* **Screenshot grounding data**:
BEGIN

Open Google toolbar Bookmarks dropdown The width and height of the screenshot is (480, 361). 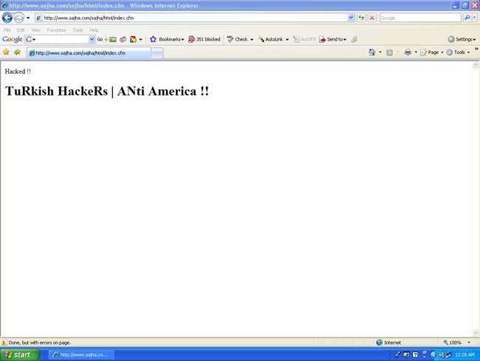168,39
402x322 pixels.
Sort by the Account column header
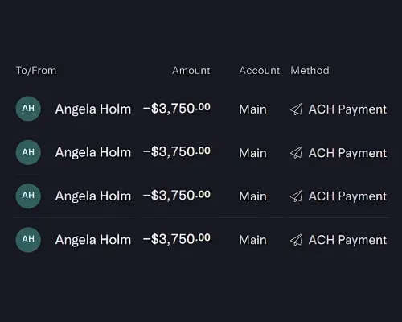(260, 71)
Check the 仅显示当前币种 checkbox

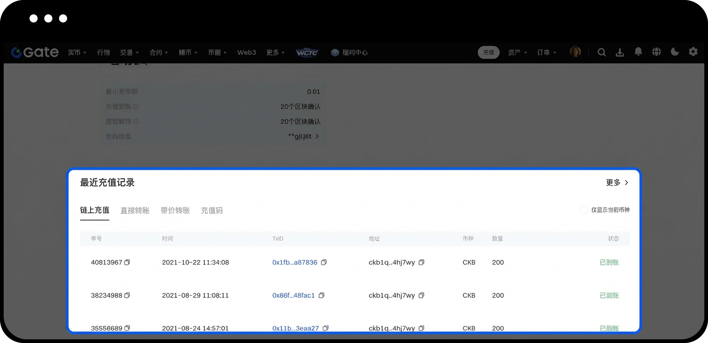[584, 210]
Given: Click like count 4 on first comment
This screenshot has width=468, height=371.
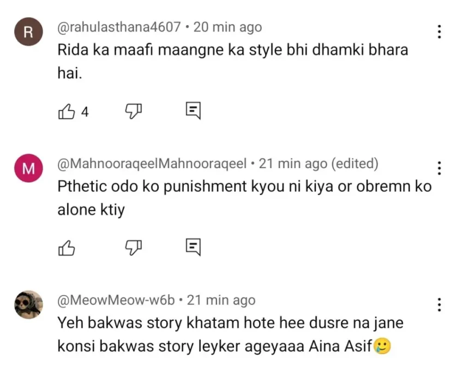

END

* **Work instruction**:
A picture must not appear in the copy. Transcribe exactly the lines from the one with "Sort by the Account column header" through the final line of the entries, both included, and no more.

* **Exercise output**:
Sort by the Account column header
(260, 71)
Check the 仅显示当前币种 checkbox

[584, 210]
Given: Click like count 4 on first comment
This screenshot has width=468, height=371.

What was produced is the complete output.